Taverney se volvió y vio a M. de Jussieu que tomaba la cara a Gilberto, lo cual le enfureció, diciendo al tiempo de alejarse:
—¡Los criados, aquí!
—¡Silencio! —repuso Richelieu—, que también está ahí Nicolasa; mira hacia el rincón de aquella puerta… Desde allí no pierde la pícara ni una ojeada.
En efecto; Nicolasa estaba detrás de otras veinte criadas de Trianón, levantando por encima de ellas su linda cabeza, y parecía que sus ojos, dilatados por la sorpresa y el asombro, todo lo querían devorar.
Gilberto la divisó y echó por otro lado.
—Ven, ven —dijo el duque a Taverney—, me parece que el rey desea hablarte.
Y los dos amigos se alejaron en dirección al palco regio.
La du Barry, de pie, contemplaba a M. de Aiguillon, que también se encontraba de pie, y este no perdía de vista ningún movimiento de su tío.

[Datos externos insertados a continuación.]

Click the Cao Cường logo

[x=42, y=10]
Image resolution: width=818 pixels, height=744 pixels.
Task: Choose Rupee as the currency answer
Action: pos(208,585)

Rousseau, que se había quedado solo, admiraba a Andrea, estando ocupado, si se nos permite que empleemos esta expresión, en enamorarse de ella.
Los ilustres actores iban a desnudarse en sus cuartos, donde Gilberto había renovado las flores.
Taverney aguardaba en el pasillo, pues M. de Richelieu había ido en busca del rey, y tan pronto sentía helársele, como abrasársele el corazón, hasta que por último regresó el duque y se llevó un dedo a los labios.
Taverney palideció de gozo, y salió a recibir a su amigo, que le condujo al palco del rey.
Allí oyeron lo que pocas personas podían oír.
La du Barry preguntó al rey:
—¿Espero esta noche a Vuestra Majestad a la hora de cenar?
Y el rey contestó:
—No, condesa porque estoy cansado.
En aquel momento llegó el delfín, y siguiendo las mismas huellas que la condesa, sin verla al parecer, dijo:
—Señor, ¿nos dispensará Vuestra Majestad el honor de cenar en Trianón?
—Me es imposible, hijo mío; ahora mismo estaba diciendo a la señora que me encuentro fatigado; vosotros con vuestra juventud me aturdiríais, y quiero cenar solo.
El delfín se inclinó y se marchó; la du Barry hizo un profundo saludo y se retiró temblando de rabia.
El rey hizo entonces una seña a Richelieu, y le dijo:
—Deseo hablaros de cierto asunto que os interesa.
—Señor…
—Estoy disgustado… y necesito que me expliquéis… Mirad, puesto que ceno solo, me haréis compañía.
Y a todo esto miraba el monarca a Taverney.
—Duque, ¿es cierto que no conocéis a ese caballero?
—¿Al señor de Taverney? Sí, le conozco, señor.
—¡Ah!, es el padre de la bella cantante.
—Sí, señor.
—Oídme, duque.
El rey se bajó para hablar al oído de Richelieu.
Taverney se clavó las uñas en la piel para disimular su emoción.
Al cabo de un momento, Richelieu pasó por delante de él, y le dijo:
—Sígueme sin que lo adviertan.
—¿Adónde? —dijo Taverney con el mismo disimulo.
—Ven y lo veras.
El duque se fue, y Taverney le siguió a distancia de veinte pasos, hasta las habitaciones del rey.
El duque entró en la cámara, y Taverney se quedó en la sala inmediata.